5. DASH-konforme Ernährung

Mehr Gemüse (Spinat, Rote Rüben, Brokkoli), mehr Obst (Bananen, Heidelbeeren), mehr Fisch (Lachs, Makrele), mehr Vollkorn (Haferflocken, Linsen). Weniger Salz, weniger Zucker, weniger verarbeitete Lebensmittel. Der kombinierte Effekt: minus 8 bis 14 mmHg.

Zusammenfassung

  • 5 Mechanismen erklären, warum der Blutdruck in Ruhe steigt: Sympathikus, Gefäßsteifigkeit, Natrium, RAAS, Schlaf
  • Die meisten Ursachen sind beeinflussbar
  • 5 Maßnahmen senken den Ruhe-Blutdruck: Bewegung, Salzreduktion, Schlaf, Atemtechnik, Ernährung
  • Effekt in 4 bis 6 Wochen messbar
  • Kosten: 0 Euro
✅ Wie anfangen? Beginnen Sie diese Woche mit einer einzigen Maßnahme — zum Beispiel 30 Minuten Gehen.
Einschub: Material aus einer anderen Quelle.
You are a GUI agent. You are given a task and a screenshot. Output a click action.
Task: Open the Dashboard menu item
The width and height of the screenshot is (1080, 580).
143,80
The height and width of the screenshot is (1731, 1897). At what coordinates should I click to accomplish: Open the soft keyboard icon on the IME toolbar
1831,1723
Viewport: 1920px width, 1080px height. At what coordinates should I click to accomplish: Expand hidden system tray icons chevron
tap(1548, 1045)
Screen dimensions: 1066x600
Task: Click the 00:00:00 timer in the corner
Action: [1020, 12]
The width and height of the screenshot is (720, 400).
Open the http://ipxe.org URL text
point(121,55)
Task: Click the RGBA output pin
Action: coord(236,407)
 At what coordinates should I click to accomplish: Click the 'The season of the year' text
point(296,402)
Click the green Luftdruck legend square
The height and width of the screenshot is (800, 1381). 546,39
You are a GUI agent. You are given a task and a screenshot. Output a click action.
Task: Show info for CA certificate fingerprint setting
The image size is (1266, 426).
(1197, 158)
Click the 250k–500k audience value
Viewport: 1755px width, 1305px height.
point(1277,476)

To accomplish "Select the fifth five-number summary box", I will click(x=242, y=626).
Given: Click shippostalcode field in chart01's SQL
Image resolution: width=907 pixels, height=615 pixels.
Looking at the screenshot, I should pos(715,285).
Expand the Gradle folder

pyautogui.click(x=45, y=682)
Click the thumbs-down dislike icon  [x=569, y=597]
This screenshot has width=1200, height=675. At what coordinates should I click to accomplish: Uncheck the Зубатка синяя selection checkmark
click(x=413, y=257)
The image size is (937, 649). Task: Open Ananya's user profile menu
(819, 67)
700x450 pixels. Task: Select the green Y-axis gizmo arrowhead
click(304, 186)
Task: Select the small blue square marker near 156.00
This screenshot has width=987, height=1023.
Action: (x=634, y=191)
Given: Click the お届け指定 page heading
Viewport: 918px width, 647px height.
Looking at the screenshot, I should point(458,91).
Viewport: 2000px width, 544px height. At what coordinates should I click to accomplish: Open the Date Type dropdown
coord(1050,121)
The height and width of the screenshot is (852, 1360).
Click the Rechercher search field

Nächste Woche kommt eine zweite dazu. In sechs Wochen zeigt sich ein messbarer Effekt auf den Ruhe-Blutdruck.
⚕️ Wichtiger Hinweis Dieser Artikel dient der Information und ersetzt keine ärztliche Beratung. Wenn Sie Blutdruckmedikamente einnehmen, ändern Sie Ihre Ernährung oder Ihren Lebensstil nicht ohne Rücksprache mit Ihrem Arzt.